Where an entry holds an image, leave the image out; otherwise reproduce the entry exactly.

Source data
----

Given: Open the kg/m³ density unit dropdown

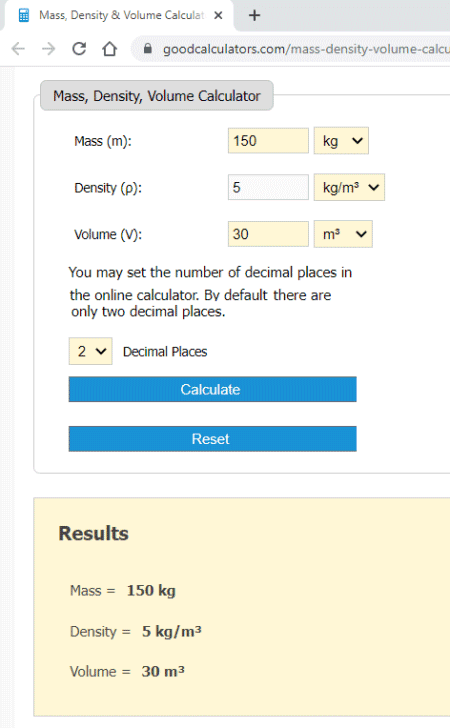Looking at the screenshot, I should pos(349,187).
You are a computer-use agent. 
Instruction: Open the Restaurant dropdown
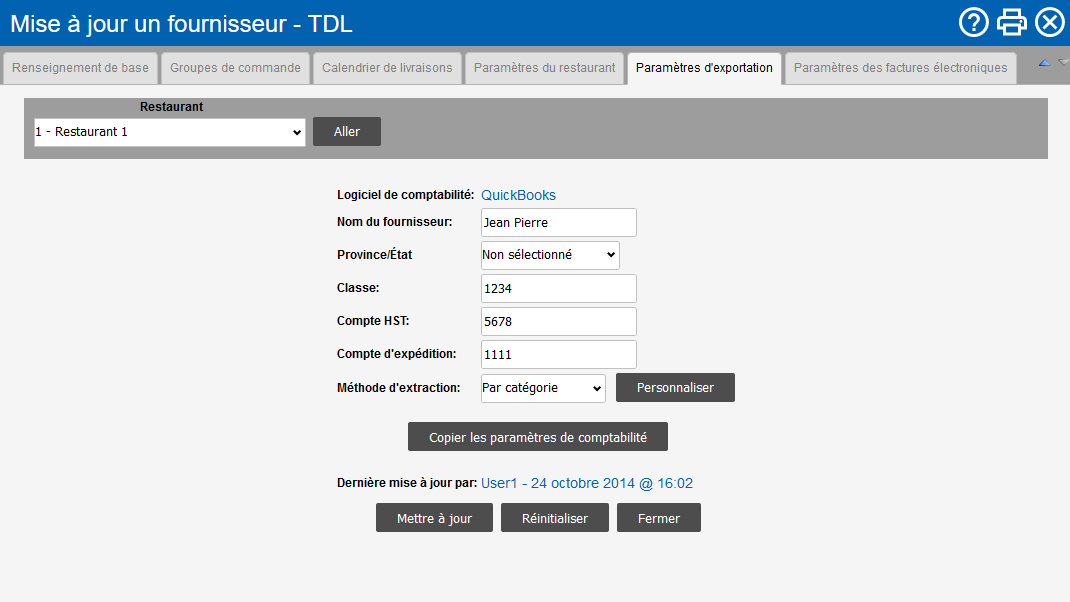(169, 132)
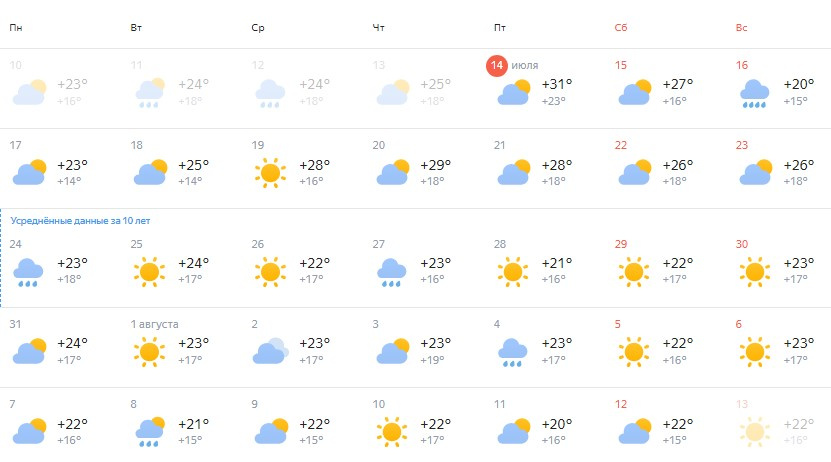This screenshot has width=831, height=462.
Task: Click the rain cloud icon for July 16
Action: pos(755,93)
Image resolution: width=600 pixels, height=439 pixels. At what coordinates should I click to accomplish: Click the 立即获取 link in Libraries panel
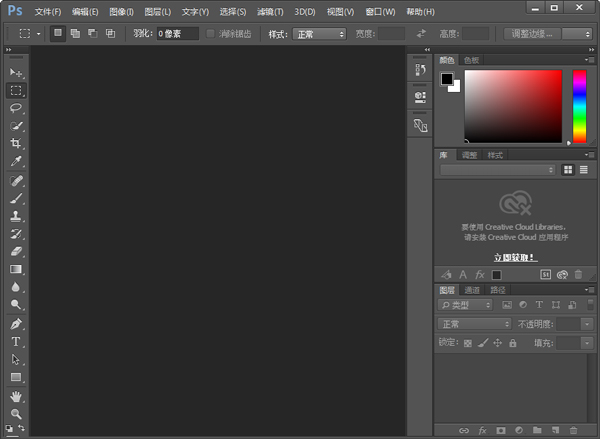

----

Answer for the task:
Given: Open the kg/m³ density unit dropdown

Looking at the screenshot, I should pos(349,187).
You are a computer-use agent. 
Instruction: Open the Restaurant dropdown
(169, 132)
This screenshot has width=831, height=462.
Task: Click the rain cloud icon for July 16
Action: pos(755,93)
Image resolution: width=600 pixels, height=439 pixels. At what coordinates should I click to accomplish: Click the 立即获取 link in Libraries panel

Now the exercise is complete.